A terrible terrorist attack took place on the US’s World Trade Center on September 11, 2001. As a result of this attack, approximately 3000 innocent people lost their lives. Countries such as the UN Security Council, the Organization of the Islamic Conference, Russia, China, and Tajikistan also condemned the attack. “After the terrorist act, all the attention turned to Afghanistan, where the Taliban, considered a branch of Al Qaeda, ruled, and after this attack, the Western world, under the leadership of the USA, made Afghanistan with promises such as ending terrorism, freedom, democratization, economic development, and human rights. ‘’(Obayd, 2017). After the military preparation process that ended on October 7, 2001, Kabul was entered on November 13, and thus, the decline of the Taliban accelerated. As a result of the operations carried out with the coalition forces, the Taliban regime was overthrown, and the country began to be rebuilt. Under the leadership of the UN, a conference on the “government to be established after the Taliban” was held in Bonn, Germany, which lasted 14 days. After 14 days, the Bonn Agreement was signed on 5 December 2001. As a result of this treaty, it was decided that a state-centered path would be followed in Afghanistan and that “it should be governed by a nationally accommodating government, there should be a lasting peace, stability and a state that respects human rights”. “The Bonn Agreement laid the groundwork for the formation of new political and civil institutions, especially the Constitutional Commission, which was established to prepare a new constitution with the participation of the people” (UN, 2017).

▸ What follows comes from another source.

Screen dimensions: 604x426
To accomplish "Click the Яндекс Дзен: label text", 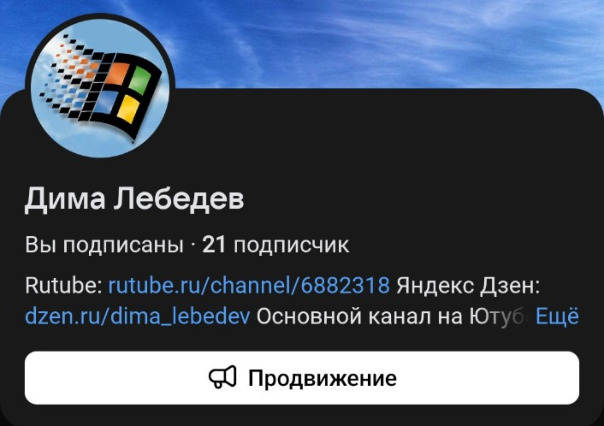I will (468, 285).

Afghanistan’s new political system is a popularly elected presidential system with a president who is both head of state and government, two vice presidents, a bicameral and an independent judiciary. After the events of September 11, the USA was the most decisive country in both the intervention and restructuring phases. In 2002, the US National Security Strategy was published. The White House, signed by President Bush in the 2002 National Security Strategy document of the USA, describes a “global war” against terrorism of uncertain duration and location. As a result, primary importance is not given to alliance relations in order to balance the terrorist threat, and “unilateralism” is envisaged in relations with allies.”(Kandemir, 2011). Among the priorities of the USA for Afghanistan are the integration of Afghanistan into world politics, its territorial integrity and the establishment of a democratic government. As a result of the UNSC resolution taken in October 2003 during the Bush administration, the importance of “expanding the authority of the central government to all parts of Afghanistan” was emphasized. The International Security Assistance Force (ISAF) was established to prevent Afghanistan from being dragged into a power struggle again. And again in this period, ISAF was given the authority to expand its operations and a safe environment was tried to be created for the construction process. “According to the Bonn Agreement, the command of ISAF, which consists of 18 countries under the leadership of the United Kingdom, has been transferred to NATO. In January 2006, ISAF began displacing American troops in southern Afghanistan as part of Operations Liberation. Thus, the costs undertaken by the USA to be effective began to decrease” (Doğan and Acet, 2017).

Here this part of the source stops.